Task to carry out: Please set down, word for word, each line from the one containing "Viewport: 975px width, 825px" through the final line of the records below, both included, and nothing else.

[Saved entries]
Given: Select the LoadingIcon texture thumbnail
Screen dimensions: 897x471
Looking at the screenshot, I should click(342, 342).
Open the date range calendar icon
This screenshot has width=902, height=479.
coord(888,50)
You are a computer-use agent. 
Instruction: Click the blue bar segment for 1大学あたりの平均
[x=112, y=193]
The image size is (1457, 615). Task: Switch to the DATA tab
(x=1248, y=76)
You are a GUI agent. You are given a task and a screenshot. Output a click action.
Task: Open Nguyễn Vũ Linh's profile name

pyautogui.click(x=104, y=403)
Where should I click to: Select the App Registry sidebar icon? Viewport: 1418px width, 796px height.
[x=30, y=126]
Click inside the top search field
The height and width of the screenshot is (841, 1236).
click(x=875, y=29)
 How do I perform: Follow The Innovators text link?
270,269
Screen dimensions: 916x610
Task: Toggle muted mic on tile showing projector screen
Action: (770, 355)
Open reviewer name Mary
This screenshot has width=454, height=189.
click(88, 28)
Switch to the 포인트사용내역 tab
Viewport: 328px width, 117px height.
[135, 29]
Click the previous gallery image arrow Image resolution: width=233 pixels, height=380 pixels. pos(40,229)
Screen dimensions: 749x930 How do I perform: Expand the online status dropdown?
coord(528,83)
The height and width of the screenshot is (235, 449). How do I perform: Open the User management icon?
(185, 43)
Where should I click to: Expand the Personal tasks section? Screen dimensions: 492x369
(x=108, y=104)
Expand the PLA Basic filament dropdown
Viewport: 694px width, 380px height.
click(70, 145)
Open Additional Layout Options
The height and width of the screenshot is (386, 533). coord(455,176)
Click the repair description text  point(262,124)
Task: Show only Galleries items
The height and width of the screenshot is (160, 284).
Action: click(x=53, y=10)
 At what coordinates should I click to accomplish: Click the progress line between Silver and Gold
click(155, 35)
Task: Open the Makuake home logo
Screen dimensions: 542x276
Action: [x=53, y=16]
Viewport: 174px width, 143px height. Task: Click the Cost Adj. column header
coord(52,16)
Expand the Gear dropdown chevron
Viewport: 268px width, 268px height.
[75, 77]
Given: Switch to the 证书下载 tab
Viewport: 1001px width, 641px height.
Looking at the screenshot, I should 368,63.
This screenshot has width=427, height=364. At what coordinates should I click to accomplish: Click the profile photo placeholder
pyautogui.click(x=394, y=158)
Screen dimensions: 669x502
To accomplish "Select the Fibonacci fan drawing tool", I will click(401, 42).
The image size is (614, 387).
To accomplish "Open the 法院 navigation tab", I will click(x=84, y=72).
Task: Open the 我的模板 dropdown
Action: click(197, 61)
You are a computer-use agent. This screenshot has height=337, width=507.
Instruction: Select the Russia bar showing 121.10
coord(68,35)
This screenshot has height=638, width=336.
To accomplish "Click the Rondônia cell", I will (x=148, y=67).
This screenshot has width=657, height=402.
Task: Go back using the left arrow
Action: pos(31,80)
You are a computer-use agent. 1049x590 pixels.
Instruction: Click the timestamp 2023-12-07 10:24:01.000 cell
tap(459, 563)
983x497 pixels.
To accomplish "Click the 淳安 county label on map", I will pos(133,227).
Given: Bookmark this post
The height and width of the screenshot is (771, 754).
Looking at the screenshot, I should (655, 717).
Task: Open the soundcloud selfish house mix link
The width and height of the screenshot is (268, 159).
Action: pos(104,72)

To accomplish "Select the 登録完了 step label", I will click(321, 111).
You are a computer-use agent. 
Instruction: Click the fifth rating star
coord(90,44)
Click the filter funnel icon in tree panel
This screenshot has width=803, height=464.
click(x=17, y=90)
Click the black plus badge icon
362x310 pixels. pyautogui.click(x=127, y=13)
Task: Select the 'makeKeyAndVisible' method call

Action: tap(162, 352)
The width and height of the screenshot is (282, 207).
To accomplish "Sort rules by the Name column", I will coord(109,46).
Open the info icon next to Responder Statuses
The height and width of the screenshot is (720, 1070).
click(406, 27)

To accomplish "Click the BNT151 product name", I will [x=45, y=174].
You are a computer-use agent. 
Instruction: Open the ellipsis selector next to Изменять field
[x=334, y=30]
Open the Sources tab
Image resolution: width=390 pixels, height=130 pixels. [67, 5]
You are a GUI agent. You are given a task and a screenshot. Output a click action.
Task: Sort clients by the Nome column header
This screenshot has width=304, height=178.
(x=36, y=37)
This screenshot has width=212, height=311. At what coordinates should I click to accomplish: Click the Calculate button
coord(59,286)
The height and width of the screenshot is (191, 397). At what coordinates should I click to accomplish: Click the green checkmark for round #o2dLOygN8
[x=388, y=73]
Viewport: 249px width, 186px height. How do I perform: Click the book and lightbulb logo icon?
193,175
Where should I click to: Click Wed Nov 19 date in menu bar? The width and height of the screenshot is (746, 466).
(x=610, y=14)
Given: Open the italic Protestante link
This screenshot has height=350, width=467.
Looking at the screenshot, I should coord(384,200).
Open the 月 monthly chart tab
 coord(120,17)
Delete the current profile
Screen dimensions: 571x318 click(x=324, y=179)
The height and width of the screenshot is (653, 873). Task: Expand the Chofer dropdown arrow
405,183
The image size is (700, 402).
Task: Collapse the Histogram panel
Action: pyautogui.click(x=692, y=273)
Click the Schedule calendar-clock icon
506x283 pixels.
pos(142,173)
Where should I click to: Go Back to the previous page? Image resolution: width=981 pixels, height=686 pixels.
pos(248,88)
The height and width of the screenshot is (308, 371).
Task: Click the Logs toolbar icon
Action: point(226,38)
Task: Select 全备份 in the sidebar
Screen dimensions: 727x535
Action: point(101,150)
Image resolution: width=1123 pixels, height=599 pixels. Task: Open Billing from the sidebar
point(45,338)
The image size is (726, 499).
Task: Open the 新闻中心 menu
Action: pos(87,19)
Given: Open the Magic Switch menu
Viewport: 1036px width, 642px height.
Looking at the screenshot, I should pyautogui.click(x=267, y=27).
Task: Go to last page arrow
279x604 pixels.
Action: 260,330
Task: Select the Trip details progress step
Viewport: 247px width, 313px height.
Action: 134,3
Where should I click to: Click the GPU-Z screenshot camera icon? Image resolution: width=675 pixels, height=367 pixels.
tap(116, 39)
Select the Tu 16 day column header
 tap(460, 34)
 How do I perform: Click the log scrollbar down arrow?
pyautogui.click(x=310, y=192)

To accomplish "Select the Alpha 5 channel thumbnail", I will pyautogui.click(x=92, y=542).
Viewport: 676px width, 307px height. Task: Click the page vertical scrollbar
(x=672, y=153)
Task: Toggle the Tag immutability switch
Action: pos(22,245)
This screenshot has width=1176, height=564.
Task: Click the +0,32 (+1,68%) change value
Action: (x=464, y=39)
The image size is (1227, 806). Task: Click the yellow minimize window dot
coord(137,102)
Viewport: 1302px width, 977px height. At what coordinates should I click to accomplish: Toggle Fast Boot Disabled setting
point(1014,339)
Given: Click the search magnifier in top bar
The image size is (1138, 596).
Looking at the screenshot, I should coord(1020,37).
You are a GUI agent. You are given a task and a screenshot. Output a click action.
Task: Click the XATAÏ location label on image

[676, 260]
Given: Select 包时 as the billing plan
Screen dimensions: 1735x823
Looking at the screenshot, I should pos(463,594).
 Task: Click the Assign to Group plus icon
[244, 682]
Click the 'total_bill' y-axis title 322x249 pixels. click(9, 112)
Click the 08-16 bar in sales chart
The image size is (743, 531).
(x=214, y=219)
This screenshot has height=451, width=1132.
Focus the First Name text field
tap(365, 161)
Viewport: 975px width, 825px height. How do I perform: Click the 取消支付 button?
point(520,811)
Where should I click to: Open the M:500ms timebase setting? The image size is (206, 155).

Finished exercise:
Viewport: 975px width, 825px height. How do I perform: Click the 取消支付 button?
point(520,811)
Where should I click to: Open the M:500ms timebase setting? The image size is (206, 155).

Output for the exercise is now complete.